Task details: Using the records below, transcribe word for word the stretch from the line that contains "[Facebook] (147, 2419)" through the line that contains "Izberite samo nujne piškotke (170, 2554)", both end lines included, and nothing else.

Supplied material:
= = = =
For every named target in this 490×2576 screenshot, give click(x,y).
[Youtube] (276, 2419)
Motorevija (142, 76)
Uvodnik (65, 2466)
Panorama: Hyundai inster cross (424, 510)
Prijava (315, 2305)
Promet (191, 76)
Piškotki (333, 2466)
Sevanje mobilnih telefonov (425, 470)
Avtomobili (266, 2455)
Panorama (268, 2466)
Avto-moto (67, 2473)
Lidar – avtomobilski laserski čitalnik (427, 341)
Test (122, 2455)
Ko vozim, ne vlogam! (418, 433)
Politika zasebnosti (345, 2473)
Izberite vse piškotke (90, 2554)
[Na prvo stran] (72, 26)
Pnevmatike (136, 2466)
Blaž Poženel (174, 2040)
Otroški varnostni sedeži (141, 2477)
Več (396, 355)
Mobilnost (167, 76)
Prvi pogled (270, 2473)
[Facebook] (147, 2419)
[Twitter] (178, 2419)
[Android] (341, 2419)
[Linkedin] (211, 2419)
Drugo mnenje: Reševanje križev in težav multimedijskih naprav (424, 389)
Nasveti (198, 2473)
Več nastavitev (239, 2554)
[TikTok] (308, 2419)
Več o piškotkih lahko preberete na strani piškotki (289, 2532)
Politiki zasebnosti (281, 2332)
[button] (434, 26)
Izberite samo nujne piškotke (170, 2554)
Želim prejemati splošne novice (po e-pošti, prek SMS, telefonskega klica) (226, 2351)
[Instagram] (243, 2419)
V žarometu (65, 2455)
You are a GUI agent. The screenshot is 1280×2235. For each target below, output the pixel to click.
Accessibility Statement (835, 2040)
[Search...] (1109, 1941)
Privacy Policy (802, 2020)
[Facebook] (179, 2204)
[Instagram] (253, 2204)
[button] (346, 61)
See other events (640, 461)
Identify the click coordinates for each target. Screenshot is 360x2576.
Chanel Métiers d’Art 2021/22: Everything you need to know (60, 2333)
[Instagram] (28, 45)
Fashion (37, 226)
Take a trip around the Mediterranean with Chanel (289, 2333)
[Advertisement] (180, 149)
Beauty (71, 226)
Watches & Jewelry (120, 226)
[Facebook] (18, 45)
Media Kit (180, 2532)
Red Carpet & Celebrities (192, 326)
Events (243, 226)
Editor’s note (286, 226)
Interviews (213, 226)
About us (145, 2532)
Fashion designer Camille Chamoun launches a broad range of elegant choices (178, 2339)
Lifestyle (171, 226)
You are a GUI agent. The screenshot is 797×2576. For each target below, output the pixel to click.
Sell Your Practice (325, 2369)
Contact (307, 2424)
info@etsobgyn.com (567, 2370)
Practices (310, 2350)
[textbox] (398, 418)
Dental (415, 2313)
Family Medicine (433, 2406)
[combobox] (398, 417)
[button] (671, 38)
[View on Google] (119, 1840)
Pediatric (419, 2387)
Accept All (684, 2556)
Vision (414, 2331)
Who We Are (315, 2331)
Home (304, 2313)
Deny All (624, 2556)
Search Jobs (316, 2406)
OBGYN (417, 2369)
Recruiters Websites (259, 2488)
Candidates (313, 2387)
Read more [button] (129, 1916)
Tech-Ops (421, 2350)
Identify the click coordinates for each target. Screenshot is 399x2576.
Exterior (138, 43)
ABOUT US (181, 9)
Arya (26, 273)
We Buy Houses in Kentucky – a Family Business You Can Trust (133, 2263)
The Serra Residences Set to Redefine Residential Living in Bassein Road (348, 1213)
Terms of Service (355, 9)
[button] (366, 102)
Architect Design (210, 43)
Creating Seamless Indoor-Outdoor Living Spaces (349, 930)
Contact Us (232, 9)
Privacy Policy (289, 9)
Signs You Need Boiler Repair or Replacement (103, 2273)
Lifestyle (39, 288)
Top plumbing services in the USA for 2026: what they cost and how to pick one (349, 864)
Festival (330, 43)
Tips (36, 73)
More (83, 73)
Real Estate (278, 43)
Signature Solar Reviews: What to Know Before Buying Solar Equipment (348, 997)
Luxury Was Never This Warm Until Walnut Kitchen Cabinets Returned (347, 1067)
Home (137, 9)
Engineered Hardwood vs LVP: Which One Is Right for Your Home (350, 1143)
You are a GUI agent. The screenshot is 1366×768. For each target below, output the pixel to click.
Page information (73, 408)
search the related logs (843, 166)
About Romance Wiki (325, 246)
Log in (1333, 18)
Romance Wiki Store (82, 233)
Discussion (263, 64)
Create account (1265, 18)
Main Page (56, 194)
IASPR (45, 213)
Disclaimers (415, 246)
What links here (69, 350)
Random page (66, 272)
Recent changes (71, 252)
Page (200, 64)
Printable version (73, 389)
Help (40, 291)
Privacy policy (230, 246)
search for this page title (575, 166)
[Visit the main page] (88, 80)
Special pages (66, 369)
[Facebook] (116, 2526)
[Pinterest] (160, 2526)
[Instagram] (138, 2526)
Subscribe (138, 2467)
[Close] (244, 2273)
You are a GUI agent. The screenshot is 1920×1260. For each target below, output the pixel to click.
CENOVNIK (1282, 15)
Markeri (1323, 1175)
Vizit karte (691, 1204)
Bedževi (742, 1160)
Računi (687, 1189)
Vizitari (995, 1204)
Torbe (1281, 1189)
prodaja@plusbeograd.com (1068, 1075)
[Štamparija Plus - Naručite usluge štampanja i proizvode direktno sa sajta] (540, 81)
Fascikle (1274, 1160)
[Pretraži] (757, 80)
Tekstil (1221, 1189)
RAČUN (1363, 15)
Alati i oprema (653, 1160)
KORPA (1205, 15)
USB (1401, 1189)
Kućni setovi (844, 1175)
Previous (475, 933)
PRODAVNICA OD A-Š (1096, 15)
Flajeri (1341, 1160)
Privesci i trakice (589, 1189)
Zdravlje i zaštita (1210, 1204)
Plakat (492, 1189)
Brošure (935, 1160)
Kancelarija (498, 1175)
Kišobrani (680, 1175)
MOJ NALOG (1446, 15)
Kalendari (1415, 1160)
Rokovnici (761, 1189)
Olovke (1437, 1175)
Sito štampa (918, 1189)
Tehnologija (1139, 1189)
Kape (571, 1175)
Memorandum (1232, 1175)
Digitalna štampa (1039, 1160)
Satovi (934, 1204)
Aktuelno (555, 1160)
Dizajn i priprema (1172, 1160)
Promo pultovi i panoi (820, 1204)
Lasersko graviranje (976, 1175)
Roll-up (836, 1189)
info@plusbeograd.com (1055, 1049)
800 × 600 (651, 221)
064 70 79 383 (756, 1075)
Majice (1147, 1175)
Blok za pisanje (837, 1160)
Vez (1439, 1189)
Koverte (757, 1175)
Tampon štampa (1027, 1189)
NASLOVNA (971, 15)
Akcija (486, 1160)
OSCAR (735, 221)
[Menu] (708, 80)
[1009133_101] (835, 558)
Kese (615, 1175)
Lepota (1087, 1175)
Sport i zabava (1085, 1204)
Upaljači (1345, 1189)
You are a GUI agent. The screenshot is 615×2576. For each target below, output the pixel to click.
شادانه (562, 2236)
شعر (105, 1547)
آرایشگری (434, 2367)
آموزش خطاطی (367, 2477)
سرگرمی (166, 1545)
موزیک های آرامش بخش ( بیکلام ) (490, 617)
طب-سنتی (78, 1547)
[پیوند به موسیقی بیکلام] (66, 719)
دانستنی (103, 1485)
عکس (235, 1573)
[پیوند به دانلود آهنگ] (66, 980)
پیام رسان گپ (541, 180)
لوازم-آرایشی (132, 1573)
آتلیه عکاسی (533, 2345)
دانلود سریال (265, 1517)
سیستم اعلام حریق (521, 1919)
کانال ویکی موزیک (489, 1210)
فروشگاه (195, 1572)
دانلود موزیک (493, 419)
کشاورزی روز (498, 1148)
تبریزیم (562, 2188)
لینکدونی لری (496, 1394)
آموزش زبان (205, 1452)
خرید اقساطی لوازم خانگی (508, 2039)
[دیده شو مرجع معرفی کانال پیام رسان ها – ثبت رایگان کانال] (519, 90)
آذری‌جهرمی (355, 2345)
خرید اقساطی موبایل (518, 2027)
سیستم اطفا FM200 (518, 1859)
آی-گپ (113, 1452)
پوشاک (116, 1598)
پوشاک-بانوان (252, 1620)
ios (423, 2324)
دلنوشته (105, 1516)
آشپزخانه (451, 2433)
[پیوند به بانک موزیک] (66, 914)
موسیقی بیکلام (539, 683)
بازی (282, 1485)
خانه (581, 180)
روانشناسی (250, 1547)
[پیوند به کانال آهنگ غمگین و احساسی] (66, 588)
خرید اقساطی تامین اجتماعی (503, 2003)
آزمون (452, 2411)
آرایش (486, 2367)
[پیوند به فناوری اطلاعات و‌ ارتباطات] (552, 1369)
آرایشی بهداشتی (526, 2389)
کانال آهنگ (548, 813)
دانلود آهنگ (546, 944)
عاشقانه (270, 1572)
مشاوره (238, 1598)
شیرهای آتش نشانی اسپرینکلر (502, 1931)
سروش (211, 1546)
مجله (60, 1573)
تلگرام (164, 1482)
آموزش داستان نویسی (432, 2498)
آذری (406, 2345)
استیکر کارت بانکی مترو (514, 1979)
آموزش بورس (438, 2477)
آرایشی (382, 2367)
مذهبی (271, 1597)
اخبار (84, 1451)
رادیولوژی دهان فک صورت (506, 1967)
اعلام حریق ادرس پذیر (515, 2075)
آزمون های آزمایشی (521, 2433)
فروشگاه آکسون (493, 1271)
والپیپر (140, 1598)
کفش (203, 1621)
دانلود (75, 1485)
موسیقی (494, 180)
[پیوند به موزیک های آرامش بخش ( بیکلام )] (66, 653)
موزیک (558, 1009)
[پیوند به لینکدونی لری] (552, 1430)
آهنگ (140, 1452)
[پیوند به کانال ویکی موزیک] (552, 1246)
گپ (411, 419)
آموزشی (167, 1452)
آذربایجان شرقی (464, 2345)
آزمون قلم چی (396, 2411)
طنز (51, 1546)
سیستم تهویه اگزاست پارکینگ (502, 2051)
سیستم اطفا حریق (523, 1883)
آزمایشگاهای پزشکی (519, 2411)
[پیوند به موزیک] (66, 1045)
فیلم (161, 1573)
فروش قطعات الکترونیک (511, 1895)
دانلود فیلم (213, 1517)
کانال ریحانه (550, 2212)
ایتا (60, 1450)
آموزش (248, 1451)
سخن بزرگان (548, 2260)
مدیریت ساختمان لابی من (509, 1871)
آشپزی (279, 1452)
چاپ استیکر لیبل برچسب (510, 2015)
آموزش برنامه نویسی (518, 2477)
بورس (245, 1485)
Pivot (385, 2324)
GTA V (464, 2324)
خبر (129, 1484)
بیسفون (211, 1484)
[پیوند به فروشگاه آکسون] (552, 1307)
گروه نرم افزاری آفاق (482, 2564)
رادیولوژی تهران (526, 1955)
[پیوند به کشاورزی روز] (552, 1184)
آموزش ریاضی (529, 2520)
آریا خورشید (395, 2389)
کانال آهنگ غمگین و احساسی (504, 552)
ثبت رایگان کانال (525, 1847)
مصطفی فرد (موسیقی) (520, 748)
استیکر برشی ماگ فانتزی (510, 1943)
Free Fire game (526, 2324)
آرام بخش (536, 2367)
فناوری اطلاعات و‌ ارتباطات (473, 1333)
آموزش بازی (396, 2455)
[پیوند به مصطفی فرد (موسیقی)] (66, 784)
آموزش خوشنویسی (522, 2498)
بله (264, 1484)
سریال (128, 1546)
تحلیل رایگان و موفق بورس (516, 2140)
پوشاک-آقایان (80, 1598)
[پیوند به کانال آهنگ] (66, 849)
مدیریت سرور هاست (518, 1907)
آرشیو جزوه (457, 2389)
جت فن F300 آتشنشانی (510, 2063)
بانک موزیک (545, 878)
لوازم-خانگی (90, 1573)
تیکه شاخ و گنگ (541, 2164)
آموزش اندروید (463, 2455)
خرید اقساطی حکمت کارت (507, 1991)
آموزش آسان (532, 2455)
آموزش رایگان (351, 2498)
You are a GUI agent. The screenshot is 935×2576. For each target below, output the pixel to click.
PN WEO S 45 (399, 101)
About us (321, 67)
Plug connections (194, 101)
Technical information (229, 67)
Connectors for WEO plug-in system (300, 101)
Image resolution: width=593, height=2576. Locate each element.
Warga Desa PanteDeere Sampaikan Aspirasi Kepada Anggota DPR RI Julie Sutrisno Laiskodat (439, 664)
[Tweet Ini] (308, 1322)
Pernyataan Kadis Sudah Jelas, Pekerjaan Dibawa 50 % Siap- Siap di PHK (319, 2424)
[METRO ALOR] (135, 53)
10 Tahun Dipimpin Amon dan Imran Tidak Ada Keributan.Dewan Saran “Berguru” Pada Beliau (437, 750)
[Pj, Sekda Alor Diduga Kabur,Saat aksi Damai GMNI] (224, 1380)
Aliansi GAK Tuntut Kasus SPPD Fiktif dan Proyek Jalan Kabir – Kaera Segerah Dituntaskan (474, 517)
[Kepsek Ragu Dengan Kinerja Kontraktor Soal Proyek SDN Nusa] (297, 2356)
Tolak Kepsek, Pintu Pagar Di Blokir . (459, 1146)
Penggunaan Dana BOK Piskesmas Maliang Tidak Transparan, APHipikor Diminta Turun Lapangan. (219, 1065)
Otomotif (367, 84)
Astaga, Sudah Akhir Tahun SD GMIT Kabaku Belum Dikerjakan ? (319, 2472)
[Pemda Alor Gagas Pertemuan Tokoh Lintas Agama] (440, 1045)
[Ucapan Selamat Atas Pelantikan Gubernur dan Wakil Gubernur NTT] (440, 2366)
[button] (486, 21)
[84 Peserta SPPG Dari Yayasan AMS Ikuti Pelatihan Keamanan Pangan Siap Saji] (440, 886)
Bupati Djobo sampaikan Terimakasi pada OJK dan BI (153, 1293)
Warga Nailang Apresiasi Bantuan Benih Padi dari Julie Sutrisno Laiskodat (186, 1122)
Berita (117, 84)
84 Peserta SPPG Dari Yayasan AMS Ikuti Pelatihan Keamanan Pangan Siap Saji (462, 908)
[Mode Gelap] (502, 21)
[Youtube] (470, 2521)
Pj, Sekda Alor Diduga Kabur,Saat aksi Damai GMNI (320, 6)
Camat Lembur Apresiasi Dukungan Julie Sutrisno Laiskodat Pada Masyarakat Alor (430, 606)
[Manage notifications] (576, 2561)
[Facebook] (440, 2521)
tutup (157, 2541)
= = = =
Solution below:
[Facebook] (147, 2419)
[Twitter] (178, 2419)
[Android] (341, 2419)
[Linkedin] (211, 2419)
Drugo mnenje: Reševanje križev in težav multimedijskih naprav (424, 389)
Nasveti (198, 2473)
Več nastavitev (239, 2554)
[TikTok] (308, 2419)
Več o piškotkih lahko preberete na strani piškotki (289, 2532)
Politiki zasebnosti (281, 2332)
[button] (434, 26)
Izberite samo nujne piškotke (170, 2554)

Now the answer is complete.